Marketing and publishing executive-turned author Ebony Ladelle '10, MS Publishing, writes about the universal language of love.
Recently, you were marketing director of brand publishing at Penguin House, and have since transitioned to full-time author, with your first book, Love Radio, released in May 2022.
Tell us more about the central theme of this book and what inspired you to write it.
The book is about two teens, Dani Ford, an aspiring writer whose sole focus is to move to New York to pursue her dreams, and Prince Jones, a local Detroit DJ who gives love advice on the airways and is also looking to pursue Dani. After they finally cross paths at the Detroit Public Library, Prince convinces Dani to go on three dates in order to fall for him, and sparks fly. However, as a lot of my readers have put it, Love Radio is also a story of love for community, family, your hometown, and yourself.
Love Radio has been featured on the Today Show; was reviewed by The New York Times, and included on lists such as People magazine’s Best Books of the Summer (online and print edition); Apple's Best Books of 2022; and Amazon's Best Young Adult Books of the Month. You also authored an article in Cosmopolitan about your inspiration for writing it.
What are your thoughts about this book’s contribution to the current young adult fiction genre? What would you like readers to take away?

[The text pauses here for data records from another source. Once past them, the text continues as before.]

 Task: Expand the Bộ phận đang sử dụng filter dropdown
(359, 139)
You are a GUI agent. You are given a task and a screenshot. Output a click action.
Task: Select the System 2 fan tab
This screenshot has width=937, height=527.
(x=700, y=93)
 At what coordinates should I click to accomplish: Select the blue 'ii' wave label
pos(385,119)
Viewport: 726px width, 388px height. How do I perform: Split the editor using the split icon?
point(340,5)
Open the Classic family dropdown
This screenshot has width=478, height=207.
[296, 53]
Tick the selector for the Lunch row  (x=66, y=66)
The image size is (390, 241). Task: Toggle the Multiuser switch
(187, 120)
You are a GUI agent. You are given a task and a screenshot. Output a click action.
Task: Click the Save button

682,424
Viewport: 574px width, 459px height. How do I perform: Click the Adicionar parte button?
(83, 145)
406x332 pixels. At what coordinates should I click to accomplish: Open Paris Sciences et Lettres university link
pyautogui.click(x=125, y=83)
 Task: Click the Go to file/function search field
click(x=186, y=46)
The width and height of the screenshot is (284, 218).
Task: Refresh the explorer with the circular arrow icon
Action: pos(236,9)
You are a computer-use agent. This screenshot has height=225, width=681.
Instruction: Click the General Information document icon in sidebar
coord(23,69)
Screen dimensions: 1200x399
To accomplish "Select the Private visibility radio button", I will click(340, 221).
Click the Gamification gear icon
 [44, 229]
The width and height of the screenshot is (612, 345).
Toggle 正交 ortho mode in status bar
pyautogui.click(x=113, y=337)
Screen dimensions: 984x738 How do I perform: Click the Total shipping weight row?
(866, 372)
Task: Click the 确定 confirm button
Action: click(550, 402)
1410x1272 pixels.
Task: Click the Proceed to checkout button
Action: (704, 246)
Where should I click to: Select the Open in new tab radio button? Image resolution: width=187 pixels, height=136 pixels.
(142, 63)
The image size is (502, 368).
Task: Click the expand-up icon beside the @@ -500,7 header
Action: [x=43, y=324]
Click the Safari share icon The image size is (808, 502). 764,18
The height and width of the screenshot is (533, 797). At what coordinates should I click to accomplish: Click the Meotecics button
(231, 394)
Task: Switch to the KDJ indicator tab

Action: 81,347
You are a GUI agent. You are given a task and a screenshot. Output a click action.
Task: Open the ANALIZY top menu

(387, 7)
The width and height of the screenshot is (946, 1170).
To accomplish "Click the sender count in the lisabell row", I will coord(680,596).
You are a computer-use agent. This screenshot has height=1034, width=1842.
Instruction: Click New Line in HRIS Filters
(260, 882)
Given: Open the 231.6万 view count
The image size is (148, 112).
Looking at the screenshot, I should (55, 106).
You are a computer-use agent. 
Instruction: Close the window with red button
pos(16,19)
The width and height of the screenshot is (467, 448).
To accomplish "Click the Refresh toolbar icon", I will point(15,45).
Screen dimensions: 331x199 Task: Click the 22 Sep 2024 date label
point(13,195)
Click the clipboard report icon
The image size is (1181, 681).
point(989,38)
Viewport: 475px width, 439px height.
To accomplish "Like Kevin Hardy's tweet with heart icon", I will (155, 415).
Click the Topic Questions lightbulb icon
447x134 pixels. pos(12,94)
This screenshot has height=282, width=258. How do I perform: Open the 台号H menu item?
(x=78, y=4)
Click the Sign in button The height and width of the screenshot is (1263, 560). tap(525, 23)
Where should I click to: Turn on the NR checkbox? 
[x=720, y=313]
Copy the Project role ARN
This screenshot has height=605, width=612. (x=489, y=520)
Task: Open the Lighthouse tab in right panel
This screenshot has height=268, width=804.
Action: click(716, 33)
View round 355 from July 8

I hope this book’s contribution is a positive representation of Black teenage life. I was born and raised in the metro area of Detroit, a predominately Black city, and stayed there most of my childhood. Many of the teen romance books I had read and movies I had seen were never directed at me—girls like me never got to be swept off our feet. So, with Love Radio, my hope is that every reader will come to this book because they love love. Love is a universal language, and I think it’s equally important to show how people give and receive love in different ways. My hope is that readers will get into Love Radio and appreciate it from that lens.
What was it like writing a book and being a full-time career professional?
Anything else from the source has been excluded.